[AVAILABLE RECORDS — start]

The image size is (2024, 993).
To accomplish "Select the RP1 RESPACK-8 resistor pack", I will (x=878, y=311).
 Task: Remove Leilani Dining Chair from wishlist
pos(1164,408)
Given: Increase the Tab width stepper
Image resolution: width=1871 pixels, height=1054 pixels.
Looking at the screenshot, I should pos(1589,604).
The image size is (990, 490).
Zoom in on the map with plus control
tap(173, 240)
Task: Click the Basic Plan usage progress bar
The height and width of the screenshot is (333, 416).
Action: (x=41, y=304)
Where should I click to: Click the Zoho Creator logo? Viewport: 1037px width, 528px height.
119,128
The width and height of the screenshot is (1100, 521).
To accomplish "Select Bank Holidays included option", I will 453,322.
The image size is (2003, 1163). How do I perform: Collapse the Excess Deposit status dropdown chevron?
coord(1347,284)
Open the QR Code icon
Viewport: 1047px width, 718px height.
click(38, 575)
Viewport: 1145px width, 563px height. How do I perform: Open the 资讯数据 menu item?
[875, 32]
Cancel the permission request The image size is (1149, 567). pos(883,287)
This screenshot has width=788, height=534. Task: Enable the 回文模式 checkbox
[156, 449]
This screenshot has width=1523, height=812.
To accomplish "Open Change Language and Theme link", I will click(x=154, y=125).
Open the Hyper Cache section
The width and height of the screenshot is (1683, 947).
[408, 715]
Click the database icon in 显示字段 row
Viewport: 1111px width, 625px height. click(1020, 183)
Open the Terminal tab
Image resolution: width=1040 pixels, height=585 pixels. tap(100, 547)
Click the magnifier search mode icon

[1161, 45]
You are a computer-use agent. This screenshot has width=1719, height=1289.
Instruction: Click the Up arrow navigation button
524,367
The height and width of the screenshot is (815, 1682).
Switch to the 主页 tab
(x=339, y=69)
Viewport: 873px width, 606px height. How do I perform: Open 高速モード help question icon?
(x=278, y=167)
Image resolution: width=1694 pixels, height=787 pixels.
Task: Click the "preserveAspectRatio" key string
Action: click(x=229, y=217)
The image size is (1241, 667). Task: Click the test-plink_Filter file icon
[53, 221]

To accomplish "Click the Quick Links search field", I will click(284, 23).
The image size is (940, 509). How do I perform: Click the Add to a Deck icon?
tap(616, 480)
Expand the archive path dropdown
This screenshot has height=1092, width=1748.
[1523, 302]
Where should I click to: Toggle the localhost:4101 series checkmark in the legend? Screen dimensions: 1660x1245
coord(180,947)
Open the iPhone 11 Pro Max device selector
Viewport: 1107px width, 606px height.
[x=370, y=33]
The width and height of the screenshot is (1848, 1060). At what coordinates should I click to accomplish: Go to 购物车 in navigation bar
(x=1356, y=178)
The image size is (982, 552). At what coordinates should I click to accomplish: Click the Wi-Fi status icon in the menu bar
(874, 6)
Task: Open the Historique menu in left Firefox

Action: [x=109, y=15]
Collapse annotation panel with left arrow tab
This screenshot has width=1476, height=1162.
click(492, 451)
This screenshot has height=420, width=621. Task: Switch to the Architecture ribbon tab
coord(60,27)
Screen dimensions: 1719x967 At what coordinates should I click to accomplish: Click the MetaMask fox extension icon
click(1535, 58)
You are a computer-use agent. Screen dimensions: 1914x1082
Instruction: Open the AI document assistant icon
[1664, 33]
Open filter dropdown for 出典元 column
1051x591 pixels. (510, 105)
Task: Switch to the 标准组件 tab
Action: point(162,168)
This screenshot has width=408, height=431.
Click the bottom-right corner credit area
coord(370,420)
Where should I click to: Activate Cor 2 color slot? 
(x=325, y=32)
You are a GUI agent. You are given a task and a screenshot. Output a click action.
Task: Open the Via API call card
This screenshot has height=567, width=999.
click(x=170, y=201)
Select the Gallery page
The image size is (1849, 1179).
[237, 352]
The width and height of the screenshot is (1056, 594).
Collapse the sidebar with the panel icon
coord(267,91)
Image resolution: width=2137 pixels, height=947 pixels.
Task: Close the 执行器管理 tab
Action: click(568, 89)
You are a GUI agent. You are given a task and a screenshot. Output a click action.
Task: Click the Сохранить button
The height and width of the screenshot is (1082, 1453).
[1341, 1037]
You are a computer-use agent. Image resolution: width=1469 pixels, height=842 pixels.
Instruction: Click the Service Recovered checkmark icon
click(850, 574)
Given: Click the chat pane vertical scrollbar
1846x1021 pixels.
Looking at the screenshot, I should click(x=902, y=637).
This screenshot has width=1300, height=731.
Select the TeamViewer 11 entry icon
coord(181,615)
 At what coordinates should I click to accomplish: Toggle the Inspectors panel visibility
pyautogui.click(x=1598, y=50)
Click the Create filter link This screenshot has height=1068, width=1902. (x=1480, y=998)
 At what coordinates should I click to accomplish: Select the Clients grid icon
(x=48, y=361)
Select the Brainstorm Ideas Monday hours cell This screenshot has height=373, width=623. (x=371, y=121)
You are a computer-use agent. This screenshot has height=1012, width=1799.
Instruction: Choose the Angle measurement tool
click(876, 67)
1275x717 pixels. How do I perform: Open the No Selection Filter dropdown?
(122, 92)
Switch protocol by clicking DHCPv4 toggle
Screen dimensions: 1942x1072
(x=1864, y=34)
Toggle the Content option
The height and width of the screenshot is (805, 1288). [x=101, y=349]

[AVAILABLE RECORDS — finish]

WHAT THE TASK REQUIRES: The answer is all of the material, given again exactly.

FINAL ANSWER:
The image size is (2024, 993).
To accomplish "Select the RP1 RESPACK-8 resistor pack", I will (x=878, y=311).
 Task: Remove Leilani Dining Chair from wishlist
pos(1164,408)
Given: Increase the Tab width stepper
Image resolution: width=1871 pixels, height=1054 pixels.
Looking at the screenshot, I should pos(1589,604).
The image size is (990, 490).
Zoom in on the map with plus control
tap(173, 240)
Task: Click the Basic Plan usage progress bar
The height and width of the screenshot is (333, 416).
Action: (x=41, y=304)
Where should I click to: Click the Zoho Creator logo? Viewport: 1037px width, 528px height.
119,128
The width and height of the screenshot is (1100, 521).
To accomplish "Select Bank Holidays included option", I will 453,322.
The image size is (2003, 1163). How do I perform: Collapse the Excess Deposit status dropdown chevron?
coord(1347,284)
Open the QR Code icon
Viewport: 1047px width, 718px height.
click(38, 575)
Viewport: 1145px width, 563px height. How do I perform: Open the 资讯数据 menu item?
[875, 32]
Cancel the permission request The image size is (1149, 567). pos(883,287)
This screenshot has width=788, height=534. Task: Enable the 回文模式 checkbox
[156, 449]
This screenshot has width=1523, height=812.
To accomplish "Open Change Language and Theme link", I will click(x=154, y=125).
Open the Hyper Cache section
The width and height of the screenshot is (1683, 947).
[408, 715]
Click the database icon in 显示字段 row
Viewport: 1111px width, 625px height. click(1020, 183)
Open the Terminal tab
Image resolution: width=1040 pixels, height=585 pixels. tap(100, 547)
Click the magnifier search mode icon

[1161, 45]
You are a computer-use agent. This screenshot has width=1719, height=1289.
Instruction: Click the Up arrow navigation button
524,367
The height and width of the screenshot is (815, 1682).
Switch to the 主页 tab
(x=339, y=69)
Viewport: 873px width, 606px height. How do I perform: Open 高速モード help question icon?
(x=278, y=167)
Image resolution: width=1694 pixels, height=787 pixels.
Task: Click the "preserveAspectRatio" key string
Action: click(x=229, y=217)
The image size is (1241, 667). Task: Click the test-plink_Filter file icon
[53, 221]

To accomplish "Click the Quick Links search field", I will click(284, 23).
The image size is (940, 509). How do I perform: Click the Add to a Deck icon?
tap(616, 480)
Expand the archive path dropdown
This screenshot has height=1092, width=1748.
[1523, 302]
Where should I click to: Toggle the localhost:4101 series checkmark in the legend? Screen dimensions: 1660x1245
coord(180,947)
Open the iPhone 11 Pro Max device selector
Viewport: 1107px width, 606px height.
[x=370, y=33]
The width and height of the screenshot is (1848, 1060). At what coordinates should I click to accomplish: Go to 购物车 in navigation bar
(x=1356, y=178)
The image size is (982, 552). At what coordinates should I click to accomplish: Click the Wi-Fi status icon in the menu bar
(874, 6)
Task: Open the Historique menu in left Firefox

Action: [x=109, y=15]
Collapse annotation panel with left arrow tab
This screenshot has width=1476, height=1162.
click(492, 451)
This screenshot has height=420, width=621. Task: Switch to the Architecture ribbon tab
coord(60,27)
Screen dimensions: 1719x967 At what coordinates should I click to accomplish: Click the MetaMask fox extension icon
click(1535, 58)
You are a computer-use agent. Screen dimensions: 1914x1082
Instruction: Open the AI document assistant icon
[1664, 33]
Open filter dropdown for 出典元 column
1051x591 pixels. (510, 105)
Task: Switch to the 标准组件 tab
Action: point(162,168)
This screenshot has width=408, height=431.
Click the bottom-right corner credit area
coord(370,420)
Where should I click to: Activate Cor 2 color slot? 
(x=325, y=32)
You are a GUI agent. You are given a task and a screenshot. Output a click action.
Task: Open the Via API call card
This screenshot has height=567, width=999.
click(x=170, y=201)
Select the Gallery page
The image size is (1849, 1179).
[237, 352]
The width and height of the screenshot is (1056, 594).
Collapse the sidebar with the panel icon
coord(267,91)
Image resolution: width=2137 pixels, height=947 pixels.
Task: Close the 执行器管理 tab
Action: click(568, 89)
You are a GUI agent. You are given a task and a screenshot. Output a click action.
Task: Click the Сохранить button
The height and width of the screenshot is (1082, 1453).
[1341, 1037]
You are a computer-use agent. Image resolution: width=1469 pixels, height=842 pixels.
Instruction: Click the Service Recovered checkmark icon
click(850, 574)
Given: Click the chat pane vertical scrollbar
1846x1021 pixels.
Looking at the screenshot, I should click(x=902, y=637).
This screenshot has width=1300, height=731.
Select the TeamViewer 11 entry icon
coord(181,615)
 At what coordinates should I click to accomplish: Toggle the Inspectors panel visibility
pyautogui.click(x=1598, y=50)
Click the Create filter link This screenshot has height=1068, width=1902. (x=1480, y=998)
 At what coordinates should I click to accomplish: Select the Clients grid icon
(x=48, y=361)
Select the Brainstorm Ideas Monday hours cell This screenshot has height=373, width=623. (x=371, y=121)
You are a computer-use agent. This screenshot has height=1012, width=1799.
Instruction: Choose the Angle measurement tool
click(876, 67)
1275x717 pixels. How do I perform: Open the No Selection Filter dropdown?
(122, 92)
Switch protocol by clicking DHCPv4 toggle
Screen dimensions: 1942x1072
(x=1864, y=34)
Toggle the Content option
The height and width of the screenshot is (805, 1288). [x=101, y=349]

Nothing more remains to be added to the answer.